There are four different types of investor categories: The large iBuyers like Opendoor and Offerpad, the large institutional investors like Wedgewood, investor-focused marketplaces, and individual or small-scale investors.
All of them will broker cooperate and work with you as an agent. The difference is that you’re more likely to have a relationship of some kind — maybe even an ongoing professional relationship over the course of many years — with any of the last three categories than you are with Opendoor and Offerpad, at least as they’re currently doing business.
That agent relationship for an investor is critical. They know it.

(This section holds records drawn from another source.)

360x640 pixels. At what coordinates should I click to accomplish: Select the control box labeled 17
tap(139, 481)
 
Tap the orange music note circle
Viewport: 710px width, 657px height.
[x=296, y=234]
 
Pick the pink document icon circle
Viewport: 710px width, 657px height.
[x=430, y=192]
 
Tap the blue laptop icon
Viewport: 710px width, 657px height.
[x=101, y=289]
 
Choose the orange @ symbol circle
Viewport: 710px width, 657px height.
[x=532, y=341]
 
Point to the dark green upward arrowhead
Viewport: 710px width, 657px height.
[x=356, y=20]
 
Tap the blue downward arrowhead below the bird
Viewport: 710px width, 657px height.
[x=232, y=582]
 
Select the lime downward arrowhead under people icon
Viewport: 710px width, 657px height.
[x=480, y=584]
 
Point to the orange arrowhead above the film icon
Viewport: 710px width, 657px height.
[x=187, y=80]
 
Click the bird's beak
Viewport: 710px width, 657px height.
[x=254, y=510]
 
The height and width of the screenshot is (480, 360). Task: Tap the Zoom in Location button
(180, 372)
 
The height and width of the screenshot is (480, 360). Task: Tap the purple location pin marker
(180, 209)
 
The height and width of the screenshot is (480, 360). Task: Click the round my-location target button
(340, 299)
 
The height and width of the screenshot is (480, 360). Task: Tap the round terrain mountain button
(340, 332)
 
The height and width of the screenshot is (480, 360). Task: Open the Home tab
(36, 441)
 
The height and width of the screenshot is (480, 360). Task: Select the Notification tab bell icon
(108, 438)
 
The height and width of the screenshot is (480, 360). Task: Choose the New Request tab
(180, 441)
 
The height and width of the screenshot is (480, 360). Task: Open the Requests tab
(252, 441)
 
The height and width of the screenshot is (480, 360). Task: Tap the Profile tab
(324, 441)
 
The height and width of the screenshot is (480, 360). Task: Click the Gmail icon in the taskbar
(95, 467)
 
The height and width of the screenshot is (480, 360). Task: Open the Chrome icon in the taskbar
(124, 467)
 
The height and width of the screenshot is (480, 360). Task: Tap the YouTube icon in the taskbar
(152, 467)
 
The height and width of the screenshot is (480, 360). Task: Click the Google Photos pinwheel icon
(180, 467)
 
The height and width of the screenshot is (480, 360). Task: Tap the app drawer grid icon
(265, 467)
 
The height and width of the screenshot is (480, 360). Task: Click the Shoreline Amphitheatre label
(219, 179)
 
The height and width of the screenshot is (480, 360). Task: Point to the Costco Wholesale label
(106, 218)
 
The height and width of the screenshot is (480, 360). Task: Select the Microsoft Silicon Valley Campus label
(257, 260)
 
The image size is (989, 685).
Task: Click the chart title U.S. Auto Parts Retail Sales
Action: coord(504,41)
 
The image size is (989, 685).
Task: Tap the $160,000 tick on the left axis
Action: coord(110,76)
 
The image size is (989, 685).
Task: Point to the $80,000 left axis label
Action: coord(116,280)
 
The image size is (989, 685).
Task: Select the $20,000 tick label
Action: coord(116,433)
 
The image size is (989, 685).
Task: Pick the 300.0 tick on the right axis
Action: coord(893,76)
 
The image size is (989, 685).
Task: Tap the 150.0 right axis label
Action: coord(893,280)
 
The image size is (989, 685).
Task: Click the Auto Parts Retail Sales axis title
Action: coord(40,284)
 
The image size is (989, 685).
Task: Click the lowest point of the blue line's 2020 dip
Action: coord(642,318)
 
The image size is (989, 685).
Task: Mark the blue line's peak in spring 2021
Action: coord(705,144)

Even your local buy-and-hold investor might be willing to pay more for your client’s listing right now than Opendoor and Offerpad because they’re constrained by their algorithms and that local investor is not.
In addition, Opendoor and Offerpad don’t want ugly houses. Many investors will be happy to take an ugly house off your hands and make it work with some aspect of their investor business. Maybe they’ll flip it completely, or maybe they’ll do some minor repairs and rent it out. They have more flexibility and the ability to look at the needs of each specific property.
In short, the problem for the struggling big-name iBuyers is not their business model. It’s the focus on disruption. The other investors who are doing the same thing, even on a large scale in multiple states, are succeeding in many cases because they are closer to the agent and closer to the industry.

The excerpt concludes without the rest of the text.